§ TEXT SHOWN:
################

Adams was a productive tackler with good range and closes well to wrap up or take down ball carriers. However, he would sometimes duck his head into tackles and there were times where he overpursued or took bad angles. This led to him missing 34 tackles in just 28 games over the past three seasons, so is something he needs to clean up.
Adams was only credited with one forced fumble during his five seasons with the Fighting Illini.
Adams has been active in run support whether lining up at safety or cornerback. His 2021 season was his most productive against the run as he shows willingness to come up and make plays near the line.
He has good range and gives a good effort in pursuit and is disciplined at maintaining contain on the outside.
Adams isn’t an especially physical player but he is scrappy and hustles aggressively. He can come up with a big hit from time to time.
He can get blocked out of plays or overpowered at the catchpoint at times and had five defensive penalties in his college career, including one for defensive holding and two for pass interference.
Adams hasn’t blitzed much but did record three sacks in his college career as he looks good blitzing off the edge.
His other two sacks were more of the clean-up variety as the quarterback looked to step up and run on an RPO on one of them.
Adams hasn’t had a major role on special teams at Illinois with just one special teams tackle and one penalty for holding on a punt.
He didn’t cover kicks very often, seeing most of his special teams reps rushing punts and field goals or playing the vice role on the punt return team.
Playing full-time at three different positions (or maybe four, if you consider the safety positions to be two distinct roles) has helped Adams in terms of his play recognition and knowing his role over the years.
Here’s a play where he makes the read, avoids the traffic and makes the open field tackle in space to prevent the touchdown.
This play shows how he can be disciplined and react quickly as he comes up to make the stop in the flat.
In coverage, he can be a beat slow with his route recognition and has had a few blown coverages.
However, he also shows an ability to come off his assignment to jump a route or to close on a receiver in zone coverage.
He was an all-Academic Big 10 selection early on in his career and graduated early so he actually was able to earn a second degree before leaving school.
Adams developed into a leader over the course of his career and was eventually named as a team captain. He’s not necessarily vocal but his words carry weight and he has a win-first attitude.
Over the course of his career, Adams has been a hard worker and displayed growth, toughness and maturity in how he has coped with all the position changes and some injury problems. He doesn’t appear to have any character concerns or off-field issues.
Adams was already coming off a torn ACL when he arrived at Illinois and then saw his true freshman season come to a premature end after five games when he had to get shoulder surgery.
He missed another four games to injury in the following season and then three more in the year after that. However, in 2020, the only two games he missed were due to a positive Covid-19 test and he played every game in 2021. Perhaps that’s a sign his durability has improved since the early part of his career.
As noted, Adams is going to try to play safety at the NFL level but he has plenty of experience of playing multiple roles, so this should set him up well to get to grips with an NFL system. He’s played both man and zone coverages so should be comfortable with the Jets’ coverage schemes.
Adams was a teammate of current Jets linebacker Del’Shawn Phillips during his first two seasons while he was with the Fighting Illini.
Adams was given a $10K signing bonus in addition to a salary guarantee of $100K which perhaps suggests the Jets are planning to at least give him a spot on their practice squad if all goes well.
The Jets have plenty of other candidates for roles at the safety positions, but nearly all of them are unproven and Adams stacks up with most of them athletically so it will be interesting to see how he fares in the competition for roles.

################

§ INFORMATION SUPPLIED:
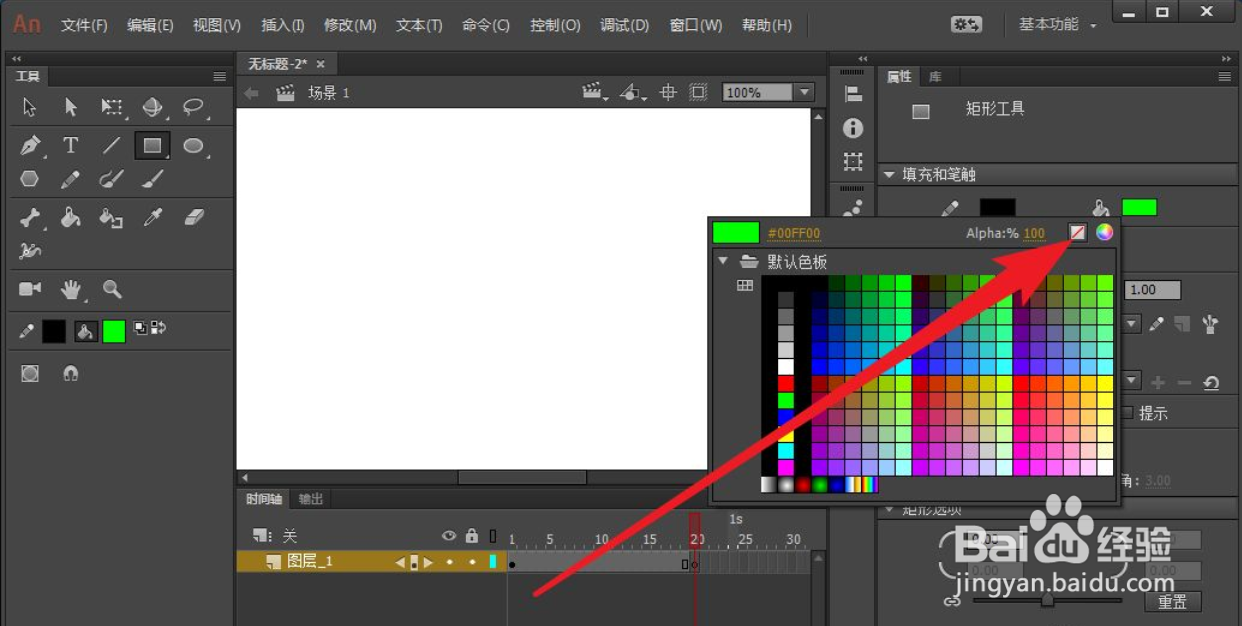The height and width of the screenshot is (626, 1242).
Task: Toggle visibility of all layers via eye icon
Action: click(x=449, y=536)
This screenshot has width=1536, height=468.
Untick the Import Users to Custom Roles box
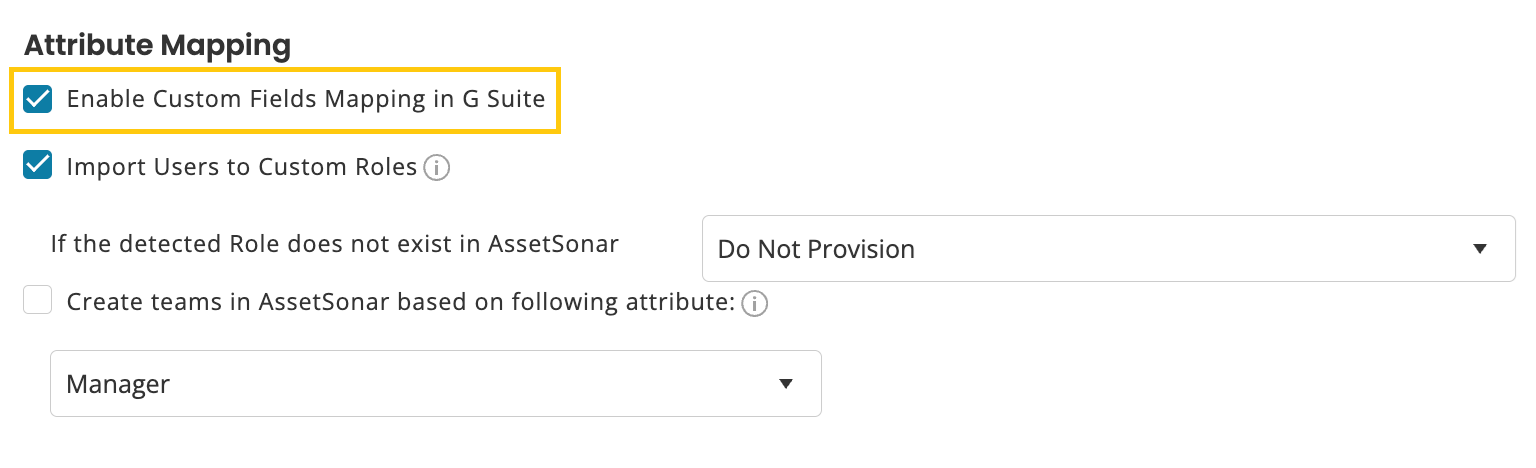38,166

################

§ TASK 1:
Answer these from the Adams scouting report:
(a) How many tackles did Adams miss over the past three seasons?
(b) How many sacks did he record in his college career?
(c) What signing bonus did he receive?
§ TASK 2: Reproduce the passage of the Adams scouting report from "Adams has been active" up to and including "one of them.".
§ TASK 3: According to the Adams scouting report, what did Adams display in how he coped with the position changes and injury problems? List every item.
The lines have no connection to the Adams scouting report.

§ YOUR SOLUTION 1:
(a) 34
(b) Three
(c) $10K

§ YOUR SOLUTION 2:
Adams has been active in run support whether lining up at safety or cornerback. His 2021 season was his most productive against the run as he shows willingness to come up and make plays near the line.
He has good range and gives a good effort in pursuit and is disciplined at maintaining contain on the outside.
Adams isn’t an especially physical player but he is scrappy and hustles aggressively. He can come up with a big hit from time to time.
He can get blocked out of plays or overpowered at the catchpoint at times and had five defensive penalties in his college career, including one for defensive holding and two for pass interference.
Adams hasn’t blitzed much but did record three sacks in his college career as he looks good blitzing off the edge.
His other two sacks were more of the clean-up variety as the quarterback looked to step up and run on an RPO on one of them.

§ YOUR SOLUTION 3:
Growth
Toughness
Maturity